Roy: I think the big area the next big phase in cloud is going to be this whole single authentication and security piece because like you guys say, you’re not going to buy one cloud service from one provider, you’re going to buy it from a multitude of providers. You may be using Office 365, or Google Apps, an ERP you could be housing, the VoIP could be brought from someone else. Their file serving and their disaster recovery could be sitting in someone else’s data centre. It’s now making sure that all of that works together harmoniously, which is no different to what systems integrators do today, the reseller or the system integrator today is about system integration. It’s now going to be about cloud integration. So it’s not going to die. 

Geoff: Which is actually still systems integration. Professional services is still alive and well.

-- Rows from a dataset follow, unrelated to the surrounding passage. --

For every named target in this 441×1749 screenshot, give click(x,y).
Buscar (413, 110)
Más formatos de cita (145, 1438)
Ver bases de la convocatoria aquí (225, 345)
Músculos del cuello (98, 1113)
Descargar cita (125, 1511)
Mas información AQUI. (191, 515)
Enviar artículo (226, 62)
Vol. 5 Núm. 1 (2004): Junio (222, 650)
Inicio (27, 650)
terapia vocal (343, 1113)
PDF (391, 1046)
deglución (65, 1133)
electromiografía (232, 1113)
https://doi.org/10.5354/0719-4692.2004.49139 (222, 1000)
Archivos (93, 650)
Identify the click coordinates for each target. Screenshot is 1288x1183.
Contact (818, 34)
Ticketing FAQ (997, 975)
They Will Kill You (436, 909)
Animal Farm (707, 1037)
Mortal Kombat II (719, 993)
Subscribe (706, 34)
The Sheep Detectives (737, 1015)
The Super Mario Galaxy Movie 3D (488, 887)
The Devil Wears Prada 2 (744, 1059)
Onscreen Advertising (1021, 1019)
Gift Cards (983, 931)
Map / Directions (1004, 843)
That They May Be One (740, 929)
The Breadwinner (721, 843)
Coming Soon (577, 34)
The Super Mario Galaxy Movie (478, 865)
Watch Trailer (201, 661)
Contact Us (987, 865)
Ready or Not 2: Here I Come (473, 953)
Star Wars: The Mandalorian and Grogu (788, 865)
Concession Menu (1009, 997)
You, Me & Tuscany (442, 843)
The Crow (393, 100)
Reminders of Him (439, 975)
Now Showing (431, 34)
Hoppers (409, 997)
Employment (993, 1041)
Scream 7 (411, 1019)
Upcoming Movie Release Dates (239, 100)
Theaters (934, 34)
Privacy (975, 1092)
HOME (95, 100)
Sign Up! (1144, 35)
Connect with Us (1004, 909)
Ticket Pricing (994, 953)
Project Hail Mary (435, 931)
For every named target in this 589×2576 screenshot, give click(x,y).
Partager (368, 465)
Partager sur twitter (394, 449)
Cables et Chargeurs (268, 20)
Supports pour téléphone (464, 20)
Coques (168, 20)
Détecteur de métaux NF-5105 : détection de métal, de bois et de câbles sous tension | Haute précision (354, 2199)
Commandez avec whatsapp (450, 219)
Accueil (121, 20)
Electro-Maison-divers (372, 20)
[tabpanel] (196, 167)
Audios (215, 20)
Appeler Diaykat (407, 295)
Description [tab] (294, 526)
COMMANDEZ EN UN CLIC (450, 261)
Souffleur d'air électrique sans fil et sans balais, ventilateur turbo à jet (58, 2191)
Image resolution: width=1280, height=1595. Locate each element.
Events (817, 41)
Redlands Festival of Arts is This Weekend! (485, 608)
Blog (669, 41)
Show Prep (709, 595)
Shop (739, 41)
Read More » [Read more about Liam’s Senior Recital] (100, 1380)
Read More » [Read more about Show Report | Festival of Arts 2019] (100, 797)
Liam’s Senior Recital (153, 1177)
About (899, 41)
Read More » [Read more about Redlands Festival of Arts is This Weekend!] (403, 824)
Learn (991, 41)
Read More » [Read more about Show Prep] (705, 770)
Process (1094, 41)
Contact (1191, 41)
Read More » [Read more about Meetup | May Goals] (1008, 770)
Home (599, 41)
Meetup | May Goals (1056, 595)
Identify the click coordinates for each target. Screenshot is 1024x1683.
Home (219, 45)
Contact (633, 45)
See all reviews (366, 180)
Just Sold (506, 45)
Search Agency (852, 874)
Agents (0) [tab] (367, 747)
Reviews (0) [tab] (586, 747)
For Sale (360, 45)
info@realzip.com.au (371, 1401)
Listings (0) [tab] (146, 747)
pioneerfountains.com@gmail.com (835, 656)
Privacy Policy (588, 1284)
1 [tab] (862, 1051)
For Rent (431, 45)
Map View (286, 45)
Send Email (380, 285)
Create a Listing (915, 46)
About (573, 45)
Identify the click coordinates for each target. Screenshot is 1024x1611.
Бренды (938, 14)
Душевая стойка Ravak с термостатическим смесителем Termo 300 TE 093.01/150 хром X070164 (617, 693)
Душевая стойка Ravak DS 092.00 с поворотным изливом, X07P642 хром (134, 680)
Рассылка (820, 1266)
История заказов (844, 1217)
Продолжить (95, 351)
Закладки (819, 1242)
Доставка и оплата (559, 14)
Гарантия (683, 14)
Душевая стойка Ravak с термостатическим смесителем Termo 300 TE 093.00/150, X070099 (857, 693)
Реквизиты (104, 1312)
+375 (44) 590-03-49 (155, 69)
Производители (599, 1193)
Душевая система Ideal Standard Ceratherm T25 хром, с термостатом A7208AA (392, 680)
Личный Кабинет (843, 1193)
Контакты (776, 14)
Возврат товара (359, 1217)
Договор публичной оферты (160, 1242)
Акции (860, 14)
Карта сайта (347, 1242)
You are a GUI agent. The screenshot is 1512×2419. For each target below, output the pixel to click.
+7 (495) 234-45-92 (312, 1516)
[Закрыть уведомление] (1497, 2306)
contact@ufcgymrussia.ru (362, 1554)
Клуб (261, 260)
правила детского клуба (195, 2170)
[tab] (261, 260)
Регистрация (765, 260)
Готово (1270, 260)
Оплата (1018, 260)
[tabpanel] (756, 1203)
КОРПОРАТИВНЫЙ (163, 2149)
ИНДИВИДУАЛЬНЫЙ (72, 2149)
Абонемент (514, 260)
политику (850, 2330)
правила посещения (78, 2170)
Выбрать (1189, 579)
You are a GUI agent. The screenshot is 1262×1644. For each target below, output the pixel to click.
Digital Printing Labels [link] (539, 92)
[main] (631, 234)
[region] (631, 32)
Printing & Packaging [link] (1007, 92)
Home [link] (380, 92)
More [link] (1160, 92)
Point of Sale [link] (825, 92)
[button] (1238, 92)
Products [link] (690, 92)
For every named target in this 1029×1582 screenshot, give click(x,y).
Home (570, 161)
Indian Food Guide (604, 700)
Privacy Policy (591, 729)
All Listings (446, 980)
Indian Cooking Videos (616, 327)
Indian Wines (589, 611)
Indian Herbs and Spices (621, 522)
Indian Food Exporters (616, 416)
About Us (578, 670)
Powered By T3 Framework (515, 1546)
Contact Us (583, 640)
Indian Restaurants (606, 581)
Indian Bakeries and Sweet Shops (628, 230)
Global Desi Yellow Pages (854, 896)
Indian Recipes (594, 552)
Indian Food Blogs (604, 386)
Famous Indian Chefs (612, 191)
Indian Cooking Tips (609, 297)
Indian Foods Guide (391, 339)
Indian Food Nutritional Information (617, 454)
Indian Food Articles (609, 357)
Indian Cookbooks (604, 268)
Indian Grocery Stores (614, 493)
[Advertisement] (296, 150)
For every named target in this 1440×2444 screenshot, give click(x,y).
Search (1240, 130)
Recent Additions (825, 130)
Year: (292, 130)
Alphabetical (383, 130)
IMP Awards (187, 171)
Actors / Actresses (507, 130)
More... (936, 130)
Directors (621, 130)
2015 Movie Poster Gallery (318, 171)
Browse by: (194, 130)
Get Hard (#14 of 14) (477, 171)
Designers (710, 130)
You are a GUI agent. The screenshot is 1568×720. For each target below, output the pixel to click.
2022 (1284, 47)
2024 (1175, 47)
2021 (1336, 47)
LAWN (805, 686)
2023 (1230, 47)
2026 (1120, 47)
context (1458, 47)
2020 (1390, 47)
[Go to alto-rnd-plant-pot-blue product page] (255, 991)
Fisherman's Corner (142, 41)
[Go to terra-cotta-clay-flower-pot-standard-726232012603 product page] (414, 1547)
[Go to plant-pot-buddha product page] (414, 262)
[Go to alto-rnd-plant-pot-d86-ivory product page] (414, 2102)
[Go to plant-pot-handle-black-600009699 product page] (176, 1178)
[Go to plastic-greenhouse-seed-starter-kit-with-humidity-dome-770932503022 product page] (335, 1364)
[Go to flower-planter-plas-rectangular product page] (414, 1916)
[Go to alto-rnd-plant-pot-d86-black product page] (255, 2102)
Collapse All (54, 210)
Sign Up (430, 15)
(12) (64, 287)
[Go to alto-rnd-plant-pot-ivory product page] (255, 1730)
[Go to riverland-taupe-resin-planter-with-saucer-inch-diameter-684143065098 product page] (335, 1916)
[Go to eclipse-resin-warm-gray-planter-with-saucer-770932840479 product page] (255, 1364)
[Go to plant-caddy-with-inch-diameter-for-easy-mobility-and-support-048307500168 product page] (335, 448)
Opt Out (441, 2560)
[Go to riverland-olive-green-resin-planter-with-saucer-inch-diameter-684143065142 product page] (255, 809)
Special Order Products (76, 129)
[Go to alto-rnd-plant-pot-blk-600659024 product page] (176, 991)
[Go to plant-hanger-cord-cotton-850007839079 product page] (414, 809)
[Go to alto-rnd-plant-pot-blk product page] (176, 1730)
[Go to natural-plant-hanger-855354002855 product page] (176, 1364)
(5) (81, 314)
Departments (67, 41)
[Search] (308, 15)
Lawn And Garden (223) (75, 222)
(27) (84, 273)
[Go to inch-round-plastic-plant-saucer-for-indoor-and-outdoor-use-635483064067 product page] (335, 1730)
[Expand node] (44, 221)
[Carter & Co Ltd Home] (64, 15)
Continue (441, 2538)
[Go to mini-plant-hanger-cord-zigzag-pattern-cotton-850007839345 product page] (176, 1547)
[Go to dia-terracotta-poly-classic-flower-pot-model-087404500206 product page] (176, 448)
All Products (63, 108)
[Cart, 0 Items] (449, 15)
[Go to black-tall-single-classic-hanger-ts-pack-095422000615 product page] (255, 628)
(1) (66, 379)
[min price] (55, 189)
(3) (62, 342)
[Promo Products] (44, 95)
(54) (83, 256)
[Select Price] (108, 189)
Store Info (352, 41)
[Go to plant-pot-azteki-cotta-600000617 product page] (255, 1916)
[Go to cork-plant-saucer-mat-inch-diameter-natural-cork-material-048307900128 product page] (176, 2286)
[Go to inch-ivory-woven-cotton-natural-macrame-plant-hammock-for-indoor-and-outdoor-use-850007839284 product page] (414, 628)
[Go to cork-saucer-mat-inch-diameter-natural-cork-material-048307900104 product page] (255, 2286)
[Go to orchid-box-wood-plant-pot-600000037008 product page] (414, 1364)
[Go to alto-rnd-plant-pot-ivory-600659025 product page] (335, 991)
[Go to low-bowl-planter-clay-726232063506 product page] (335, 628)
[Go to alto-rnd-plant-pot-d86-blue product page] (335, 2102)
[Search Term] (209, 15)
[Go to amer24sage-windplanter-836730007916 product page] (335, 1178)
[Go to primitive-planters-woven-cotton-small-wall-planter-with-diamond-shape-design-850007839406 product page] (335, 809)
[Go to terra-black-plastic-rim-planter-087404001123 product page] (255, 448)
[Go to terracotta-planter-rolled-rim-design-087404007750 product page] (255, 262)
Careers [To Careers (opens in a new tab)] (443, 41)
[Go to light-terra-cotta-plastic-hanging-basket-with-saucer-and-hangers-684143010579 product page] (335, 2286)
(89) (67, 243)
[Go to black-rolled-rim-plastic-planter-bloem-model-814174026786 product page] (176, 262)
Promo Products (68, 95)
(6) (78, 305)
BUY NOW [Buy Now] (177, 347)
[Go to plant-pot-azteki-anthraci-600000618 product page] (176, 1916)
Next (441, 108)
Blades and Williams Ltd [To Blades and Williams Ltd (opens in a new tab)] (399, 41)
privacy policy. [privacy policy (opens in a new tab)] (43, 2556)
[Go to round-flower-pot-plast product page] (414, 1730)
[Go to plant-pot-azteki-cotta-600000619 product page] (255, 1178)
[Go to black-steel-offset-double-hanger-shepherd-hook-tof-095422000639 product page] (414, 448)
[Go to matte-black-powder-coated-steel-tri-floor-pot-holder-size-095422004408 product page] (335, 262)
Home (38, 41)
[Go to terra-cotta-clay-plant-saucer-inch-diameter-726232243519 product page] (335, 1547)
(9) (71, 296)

Tony: The reseller as the organisation supplying multiple cloud services to the end user who has an appetite for 30, 50,100 cloud services over the next ten years, has the ability, with very little skill, to be the purveyor of a much greater portion of the IT budget of that end user. That is because the distribution channel has the ability to be that services aggregator and the point of logical aggregation of multiple different types of services in the market.

Nick: If the distributor knows how to, but he already is the winner, because we break bulk on product, we break bulk on services, we break bulk on maintenance, we break bulk on licences, we break bulk on everything, right?

Roy: Break bulk on cloud, and you need guys that become cloud vendors, and the true cloud vendor is someone who’s providing just that service through the channel.

Simeon: I’m going to take a punt and say that Telstra will probably still be in this business in five years. We have invested $800 million recently and will do that over two or three years, in our cloud strategy, so we are very serious in this, and we are putting very serious money, probably unmatched anywhere else in Australia.

I hear about this idea of cloud services existing with multiple providers, and that may sound attractive to some, but it sounds a bit like a service nightmare waiting to happen to me. One of the service propositions that a telco like Telstra brings to the table and why we think we bring our strengths is by providing that integrated service model.